How to cite this URL:
Kumar P. Radiation Shielding for Diagnostic Radiology. J Med Phys [serial online] 2013 [cited 2020 Jul 14];38:106-8. Available from: http://www.jmp.org.in/text.asp?2013/38/2/106/111335


By D.G. Sutton, C.J. Martin, J.R. Williams and D.J. Peat

(2 nd Edition, Report of a BIR working party Oct 2010 - April 2012, published in 2012 by The British Institute of Radiology)

Medical imaging has always played a pivotal role in the diagnosis, evaluation of treatment, and management of various diseases. In recent years, interventional fluoroscopy has assumed the role of treatment modality for many ailments. All these have brought the focus on the radiological safety due to use of X-ray radiation in these diagnostic and therapeutic processes. One of the intrinsic requirements for safety has been a properly designed and adequately shielded radiological imaging installation which makes the staff and public safe.
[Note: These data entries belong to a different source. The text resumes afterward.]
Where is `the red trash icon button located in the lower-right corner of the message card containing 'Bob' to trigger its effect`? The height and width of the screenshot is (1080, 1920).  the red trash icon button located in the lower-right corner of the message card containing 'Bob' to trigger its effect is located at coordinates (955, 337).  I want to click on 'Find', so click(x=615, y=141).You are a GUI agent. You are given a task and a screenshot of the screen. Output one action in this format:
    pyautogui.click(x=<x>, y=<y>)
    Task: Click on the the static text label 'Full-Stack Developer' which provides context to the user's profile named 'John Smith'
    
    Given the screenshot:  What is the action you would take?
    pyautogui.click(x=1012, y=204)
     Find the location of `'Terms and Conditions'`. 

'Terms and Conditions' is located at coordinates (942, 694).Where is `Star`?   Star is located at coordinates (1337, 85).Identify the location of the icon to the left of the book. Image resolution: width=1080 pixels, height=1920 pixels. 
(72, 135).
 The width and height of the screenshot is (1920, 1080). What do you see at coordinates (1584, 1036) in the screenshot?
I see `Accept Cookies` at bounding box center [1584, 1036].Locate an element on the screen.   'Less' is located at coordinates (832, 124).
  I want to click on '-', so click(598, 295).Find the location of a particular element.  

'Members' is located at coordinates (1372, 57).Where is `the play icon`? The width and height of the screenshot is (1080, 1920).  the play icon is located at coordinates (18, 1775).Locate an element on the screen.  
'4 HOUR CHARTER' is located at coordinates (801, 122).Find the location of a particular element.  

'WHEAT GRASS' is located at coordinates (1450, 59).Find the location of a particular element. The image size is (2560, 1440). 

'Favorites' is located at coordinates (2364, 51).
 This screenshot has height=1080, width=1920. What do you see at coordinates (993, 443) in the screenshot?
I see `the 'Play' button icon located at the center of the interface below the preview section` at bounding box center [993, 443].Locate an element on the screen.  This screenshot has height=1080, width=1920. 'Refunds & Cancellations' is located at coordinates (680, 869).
Keeping the need for an all-inclusive compendium on the shielding requirements for diagnostic radiology into consideration, the British Institute of Radiology (BIR) took initiative to form a working party on the subject which published its first report in 2000 that soon gained the status of a treatise. Since then, there have been much path-breaking technological advancements in imaging devices like digital imaging [computed radiography (CR) and digital radiography (DR)]. These inventions, on one hand, decreased the patient's radiation dose but increased the patient throughput (and hence workload). Helical CT scanner and multi-slice CT scanner are the other technology developments which, coupled with faster computing ability, made the workload increase tremendously. Interventional fluoroscopy has also incorporated flat panel which may decrease patient dose but may increase the energy due to increased filtration. Positron emission tomography (PET)-CT has presented a new challenge for shielding owing to the use of isotope-emitting gamma rays with very high energy in MeV range. All these changes and advancements in the scenario of medical imaging necessitated the present expanded and thoroughly revised report of a new BIR working party in 2012 and have been explained thoroughly in preface. The book also deals with the issue of shielding in mammography, dental radiology, bone densitometers, and mobile imaging equipments like mobile CT, mobile mammography, and mobile catheterization laboratory.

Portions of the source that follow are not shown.